A question about running WAA on Azure #29

pixeli99 · 2024-10-13T15:16:07Z

Hi, this is a very outstanding project.

However, I ran into some issues while trying to use Azure, as I am not familiar with it. I hope to get some general advice to help me pinpoint the problem. I followed the steps in the readme strictly, but I changed the size of the ComputeInstance to Standard_D2a_v4, as it seems the free account does not have a quota for D8_V3. The error is as follows.

{
    "error": {
        "message": "Activity Failed:\n{\n    \"error\": {\n        \"code\": \"UserError\",\n        \"message\": \"UserErrorException:\\n\\tMessage: \\nError Code: ScriptExecution.StreamAccess.NotFound\\nNative Error: error in streaming from input data sources\\n\\tStreamError(NotFound)\\n=> stream not found\\n\\tNotFound\\nError Message: The requested stream was not found. Please make sure the request uri is correct.| session_id=3cae6541-8756-4a54-a0cf-1116939edff8\\n\\tInnerException None\\n\\tErrorResponse \\n{\\n    \\\"error\\\": {\\n        \\\"code\\\": \\\"UserError\\\",\\n        \\\"message\\\": \\\"\\\\nError Code: ScriptExecution.StreamAccess.NotFound\\\\nNative Error: error in streaming from input data sources\\\\n\\\\tStreamError(NotFound)\\\\n=> stream not found\\\\n\\\\tNotFound\\\\nError Message: The requested stream was not found. Please make sure the request uri is correct.| session_id=3cae6541-8756-4a54-a0cf-1116939edff8\\\"\\n    }\\n}\",\n        \"messageParameters\": {},\n        \"details\": []\n    },\n    \"time\": \"0001-01-01T00:00:00.000Z\",\n    \"componentName\": \"CommonRuntime\"\n}"
    }
}

The text was updated successfully, but these errors were encountered:

francedot · 2024-10-13T15:41:54Z

You might want to ask for more Azure Compute Quota for your region depending on your needs. As a reference, we currently use the Standard_D8_v3 VM size for our benchmarking, which falls under the Standard Dv3 Family Cluster Dedicated vCPUs category (each VM uses 8 cores). In any case, make sure that the VM supports nested virtualization.

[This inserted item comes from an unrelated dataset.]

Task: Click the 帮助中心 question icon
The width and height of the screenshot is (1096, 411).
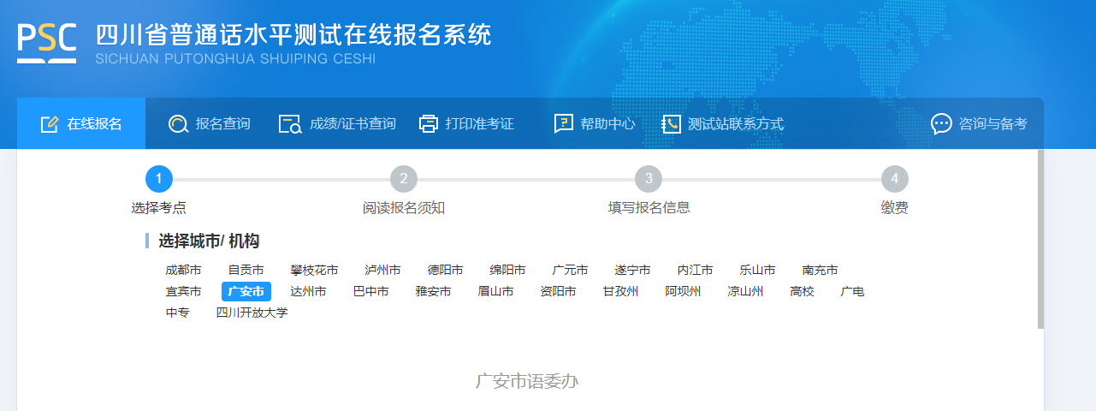Action: [x=563, y=124]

pixeli99 · 2024-10-13T16:58:02Z

Thank you very much for your timely reply. I understand what you mean. I will try to apply for a quota adjustment. Thank you!

pixeli99 · 2024-10-18T12:01:30Z

Everything is much better now, but I encountered this bug. Does the author have any suggestions? I'm not familiar with this.

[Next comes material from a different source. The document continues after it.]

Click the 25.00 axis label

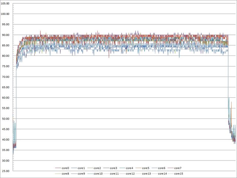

This error doesn't seem to affect the startup of the Windows environment; I can also connect to the desktop via RDP, but it results in continuous output (it keeps outputting and doesn’t stop after a period of time, which prevents the subsequent steps from being executed).

Waiting for a response from the windows server. This might take a while...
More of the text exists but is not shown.